● Problem requirements: Format the items from the line containing "The image size is (967, 596)." through the end of the items as a numbered list, skipping blank lines and omitting the pictures.

● Task material:
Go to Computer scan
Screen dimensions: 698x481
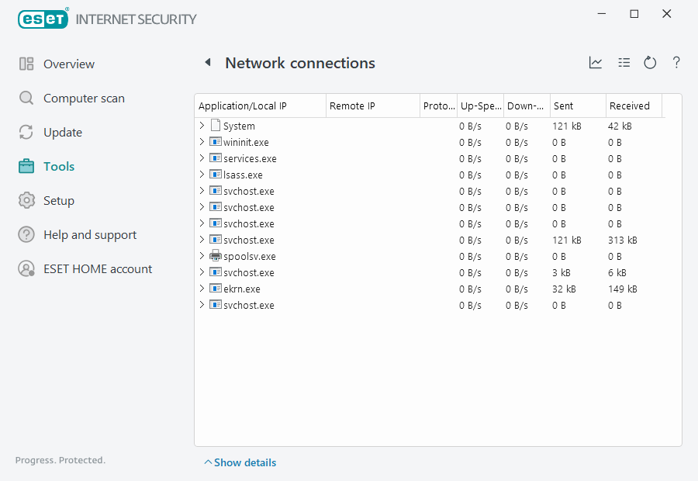pos(83,99)
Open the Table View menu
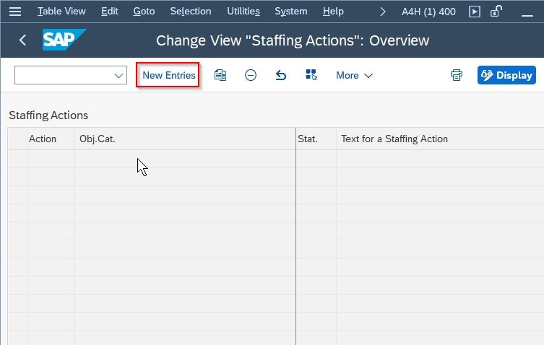 [x=61, y=12]
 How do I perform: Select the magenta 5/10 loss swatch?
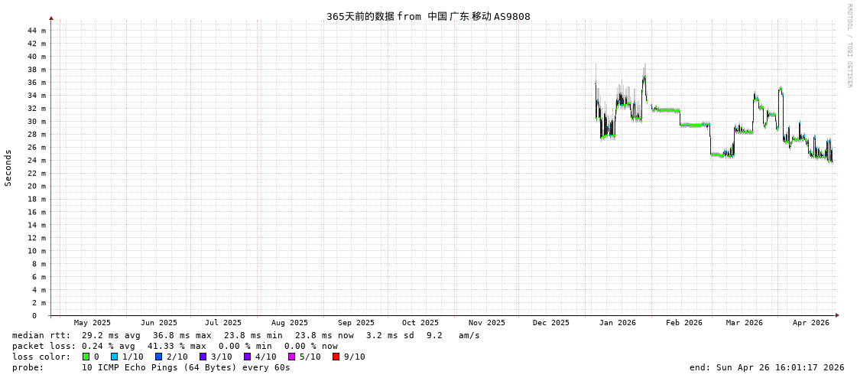click(292, 357)
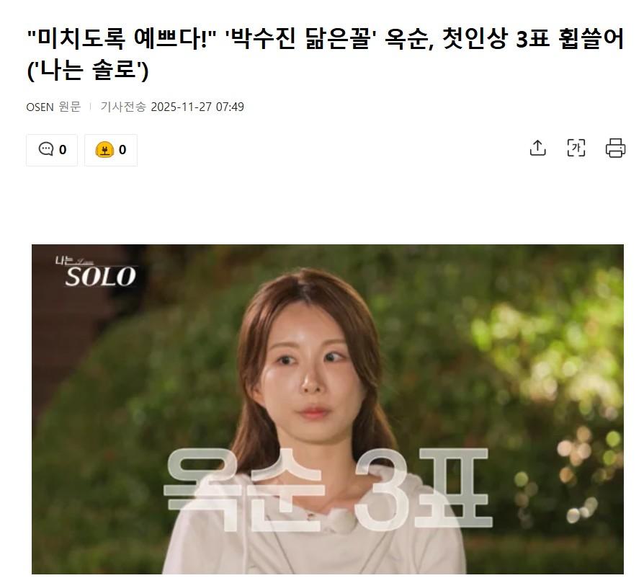Click the yellow emoji reaction icon
This screenshot has width=644, height=578.
(x=104, y=149)
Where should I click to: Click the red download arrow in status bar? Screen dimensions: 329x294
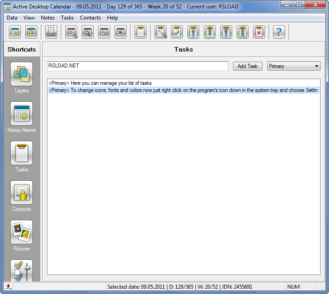click(8, 286)
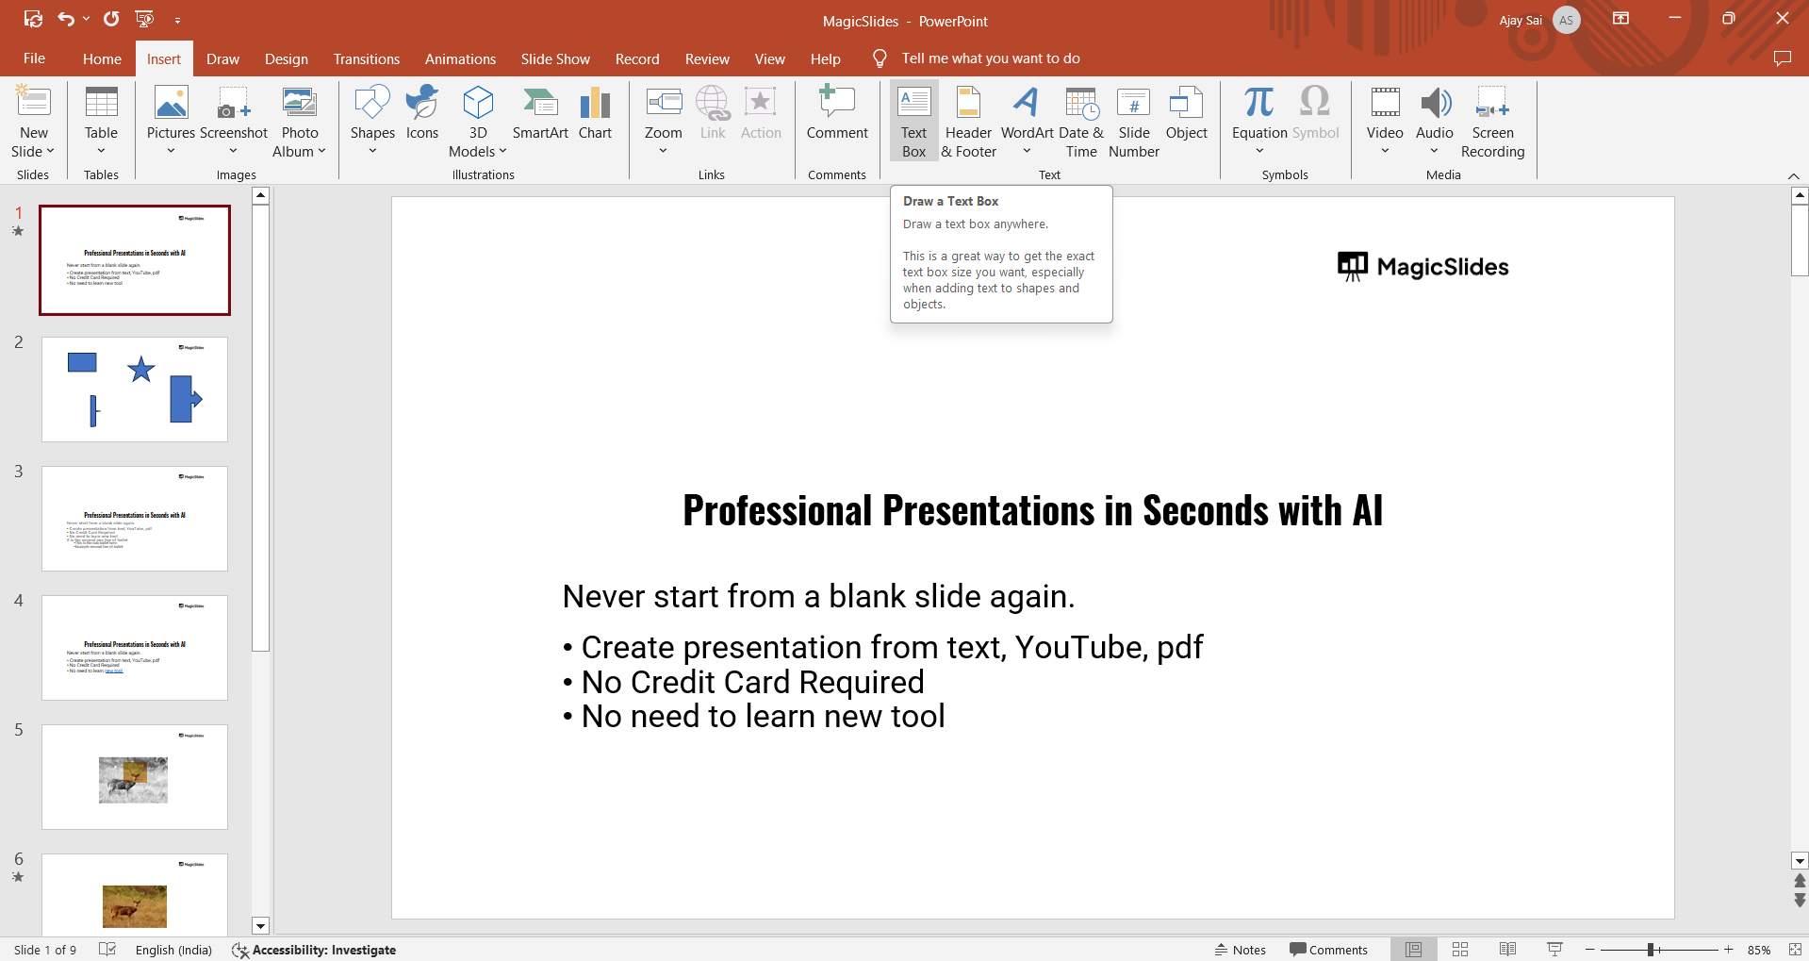Click the zoom slider handle
Viewport: 1809px width, 961px height.
tap(1651, 950)
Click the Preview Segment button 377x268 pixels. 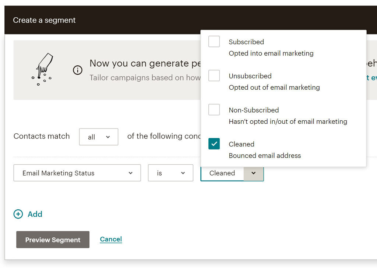pos(52,240)
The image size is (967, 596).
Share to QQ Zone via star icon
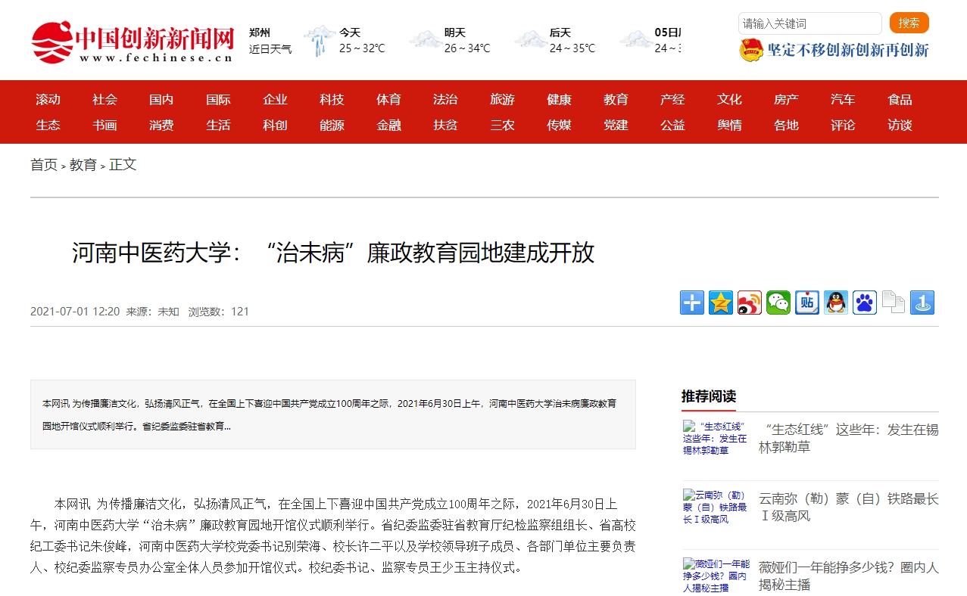coord(720,303)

● Answer for the task:
1. The image size is (967, 596).
2. Share to QQ Zone via star icon
3. coord(720,303)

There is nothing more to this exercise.